Amparo se levantó con dificultad.
«¿Quieres que vaya Prudencia contigo?».
–No… Puedo andar sola…
–¡Bah!… si no tienes más que miedo… ¿Necesitas algo?
–No, gracias…
–De seguro irá Agustín a verte en cuanto sepa que estás mala… Veremos como me arreglo yo sola para acabar mi vestido. No te preocupes de esto, ni hagas un esfuerzo para venir mañana si no te encuentras bien. Traeré una costurera…
Ayudola a ponerse el mantón y el velo, y parecía que la empujaba cual si quisiera verla salir lo más pronto posible.
«Sal por la sala—le dijo cariñosa—. Naturalmente, no querrás que te vea Prudencia, ni Paquito y Joaquín que andan por los pasillos… Adiós».
Bajó Amparo paso a paso la escalera. No le faltaban fuerzas para andar, pero temía caerse en la calle, y no se separaba de las casas para sostenerse en la pared en caso de que se le mareara la cabeza.
«Si este malestar que siento—pensaba—, si este horrible frío, si este acíbar que tengo en la boca fueran principio de una enfermedad de la cual me muriera, me alegraría… Pero no quiero morirme sin poderle decir: 'No soy tan mala como parece'». Encerrada en su casa, acostose vestida en su lecho y se arropó con todo lo que halló a mano. ¡Qué frío y que calor al mismo tiempo!… No le quedaba duda de que Rosalía, de un modo o de otro, habría de hacer que alguien llevara el cuento a Caballero. Aunque sencilla y bastante cándida, no lo era tanto que creyese en las hipócritas expresiones de la orgullosa señora. Que el ignominioso escándalo venía era cosa evidente. Pero si él la visitaba, si lo pedía explicaciones, si ella se las daba y a su dolorido arrepentimiento correspondía con la indulgencia precursora del perdón… ¡Oh!, ¡qué cosa tan difícil era esta! Aquel hombre, con ser tan bueno, no podría leer en su alma, porque para estas lecturas los únicos ojos que no son miopes son los de Dios.
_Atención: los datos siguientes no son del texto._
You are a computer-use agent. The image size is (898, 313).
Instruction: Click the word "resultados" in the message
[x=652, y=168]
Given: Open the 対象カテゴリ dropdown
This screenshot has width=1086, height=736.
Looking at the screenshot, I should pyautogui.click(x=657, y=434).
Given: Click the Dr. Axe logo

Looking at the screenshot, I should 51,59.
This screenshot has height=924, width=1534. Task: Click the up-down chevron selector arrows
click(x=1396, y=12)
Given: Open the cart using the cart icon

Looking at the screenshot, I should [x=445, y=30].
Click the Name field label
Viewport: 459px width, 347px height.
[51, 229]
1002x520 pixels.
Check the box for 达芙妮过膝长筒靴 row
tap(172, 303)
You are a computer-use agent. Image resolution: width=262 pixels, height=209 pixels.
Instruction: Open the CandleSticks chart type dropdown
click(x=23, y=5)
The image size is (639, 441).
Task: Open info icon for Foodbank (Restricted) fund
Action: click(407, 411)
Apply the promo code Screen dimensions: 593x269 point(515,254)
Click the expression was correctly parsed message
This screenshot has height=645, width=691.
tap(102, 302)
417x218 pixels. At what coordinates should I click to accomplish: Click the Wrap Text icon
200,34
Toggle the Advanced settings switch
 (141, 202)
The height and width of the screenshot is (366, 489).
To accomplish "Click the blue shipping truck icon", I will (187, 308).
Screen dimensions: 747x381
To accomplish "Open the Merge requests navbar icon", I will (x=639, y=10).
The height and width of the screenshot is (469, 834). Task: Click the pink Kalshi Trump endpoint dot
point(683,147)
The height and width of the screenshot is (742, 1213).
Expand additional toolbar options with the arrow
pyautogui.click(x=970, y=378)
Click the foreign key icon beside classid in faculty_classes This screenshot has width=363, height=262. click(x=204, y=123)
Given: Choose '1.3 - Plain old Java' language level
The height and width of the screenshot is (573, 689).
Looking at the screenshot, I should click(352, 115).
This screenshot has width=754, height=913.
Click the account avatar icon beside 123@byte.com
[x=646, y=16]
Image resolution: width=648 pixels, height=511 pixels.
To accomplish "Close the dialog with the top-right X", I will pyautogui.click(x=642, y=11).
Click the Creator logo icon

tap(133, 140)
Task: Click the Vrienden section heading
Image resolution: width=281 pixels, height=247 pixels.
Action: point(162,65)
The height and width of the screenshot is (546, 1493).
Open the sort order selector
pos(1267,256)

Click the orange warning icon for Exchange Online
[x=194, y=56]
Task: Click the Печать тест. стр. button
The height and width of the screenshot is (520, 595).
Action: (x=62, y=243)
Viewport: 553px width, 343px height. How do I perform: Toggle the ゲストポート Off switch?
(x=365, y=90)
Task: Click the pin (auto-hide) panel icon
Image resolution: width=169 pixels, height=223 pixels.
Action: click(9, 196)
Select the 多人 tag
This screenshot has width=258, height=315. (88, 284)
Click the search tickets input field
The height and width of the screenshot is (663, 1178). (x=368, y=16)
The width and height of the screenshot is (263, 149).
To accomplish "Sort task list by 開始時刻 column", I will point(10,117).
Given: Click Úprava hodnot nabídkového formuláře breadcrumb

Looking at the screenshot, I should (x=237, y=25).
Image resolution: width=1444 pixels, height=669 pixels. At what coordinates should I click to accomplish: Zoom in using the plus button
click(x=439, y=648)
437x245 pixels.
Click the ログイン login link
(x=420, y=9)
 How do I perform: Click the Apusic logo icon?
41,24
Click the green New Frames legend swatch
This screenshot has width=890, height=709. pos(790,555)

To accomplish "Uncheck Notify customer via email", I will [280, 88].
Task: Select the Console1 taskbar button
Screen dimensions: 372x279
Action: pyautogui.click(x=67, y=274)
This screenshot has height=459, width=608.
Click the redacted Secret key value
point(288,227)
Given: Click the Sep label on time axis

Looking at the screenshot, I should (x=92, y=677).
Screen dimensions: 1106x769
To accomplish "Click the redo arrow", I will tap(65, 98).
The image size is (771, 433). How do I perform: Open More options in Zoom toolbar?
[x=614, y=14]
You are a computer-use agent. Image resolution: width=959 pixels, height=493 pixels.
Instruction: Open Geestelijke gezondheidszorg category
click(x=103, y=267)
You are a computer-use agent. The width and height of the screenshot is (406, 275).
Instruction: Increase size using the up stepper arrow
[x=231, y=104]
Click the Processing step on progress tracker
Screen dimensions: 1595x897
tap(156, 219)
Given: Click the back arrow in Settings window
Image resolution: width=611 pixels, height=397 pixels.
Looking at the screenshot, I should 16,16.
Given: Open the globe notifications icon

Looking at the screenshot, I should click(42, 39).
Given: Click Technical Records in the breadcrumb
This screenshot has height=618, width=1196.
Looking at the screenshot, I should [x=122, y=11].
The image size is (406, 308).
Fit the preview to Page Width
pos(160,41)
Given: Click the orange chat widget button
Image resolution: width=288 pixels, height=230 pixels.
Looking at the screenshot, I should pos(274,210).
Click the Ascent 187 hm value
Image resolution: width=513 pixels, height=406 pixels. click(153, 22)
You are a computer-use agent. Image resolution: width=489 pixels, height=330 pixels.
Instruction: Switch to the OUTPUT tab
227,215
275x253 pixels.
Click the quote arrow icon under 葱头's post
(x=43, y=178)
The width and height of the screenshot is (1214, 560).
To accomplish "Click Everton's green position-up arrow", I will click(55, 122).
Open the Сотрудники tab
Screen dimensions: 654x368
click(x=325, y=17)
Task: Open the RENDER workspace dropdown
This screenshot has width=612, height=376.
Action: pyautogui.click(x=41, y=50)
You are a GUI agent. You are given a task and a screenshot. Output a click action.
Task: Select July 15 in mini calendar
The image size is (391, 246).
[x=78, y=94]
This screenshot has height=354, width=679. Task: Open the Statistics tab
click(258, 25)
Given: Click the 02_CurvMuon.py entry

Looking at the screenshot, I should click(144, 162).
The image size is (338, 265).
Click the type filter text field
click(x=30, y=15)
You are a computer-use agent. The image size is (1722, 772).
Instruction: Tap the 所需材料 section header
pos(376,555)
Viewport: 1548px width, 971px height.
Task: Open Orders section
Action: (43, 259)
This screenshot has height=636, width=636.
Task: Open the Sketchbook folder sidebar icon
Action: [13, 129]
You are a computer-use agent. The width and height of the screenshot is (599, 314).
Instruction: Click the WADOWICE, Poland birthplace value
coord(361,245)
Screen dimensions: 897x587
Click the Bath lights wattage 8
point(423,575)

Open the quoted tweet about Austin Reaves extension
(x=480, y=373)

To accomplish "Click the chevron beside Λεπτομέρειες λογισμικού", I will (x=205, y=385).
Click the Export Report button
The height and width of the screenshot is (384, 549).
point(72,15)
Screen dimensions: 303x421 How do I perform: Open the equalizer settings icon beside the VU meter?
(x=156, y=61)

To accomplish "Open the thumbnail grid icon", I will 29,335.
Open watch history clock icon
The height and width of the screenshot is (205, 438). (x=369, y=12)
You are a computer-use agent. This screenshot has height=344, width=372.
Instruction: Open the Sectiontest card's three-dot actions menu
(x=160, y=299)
Amparo tenía ya poca esperanza de remedio; pero aún contaba con que Caballero viniese a verla… Seguramente, en aquel trance no podría ella disimular más y la verdad se le saldría de la boca. Si por el contrario Agustín no iba, era señal de que le habrían dicho cualquier atrocidad y… Toda aquella tarde aguardó la infeliz Emperadora, contando el tiempo. Pero llegó la noche y Agustín no fue.
«Sin duda ha estado esta tarde en casa de Rosalía—pensaba ella, tiritando y con la cabeza desvanecida—. Si no viene, es porque no quiere verme más».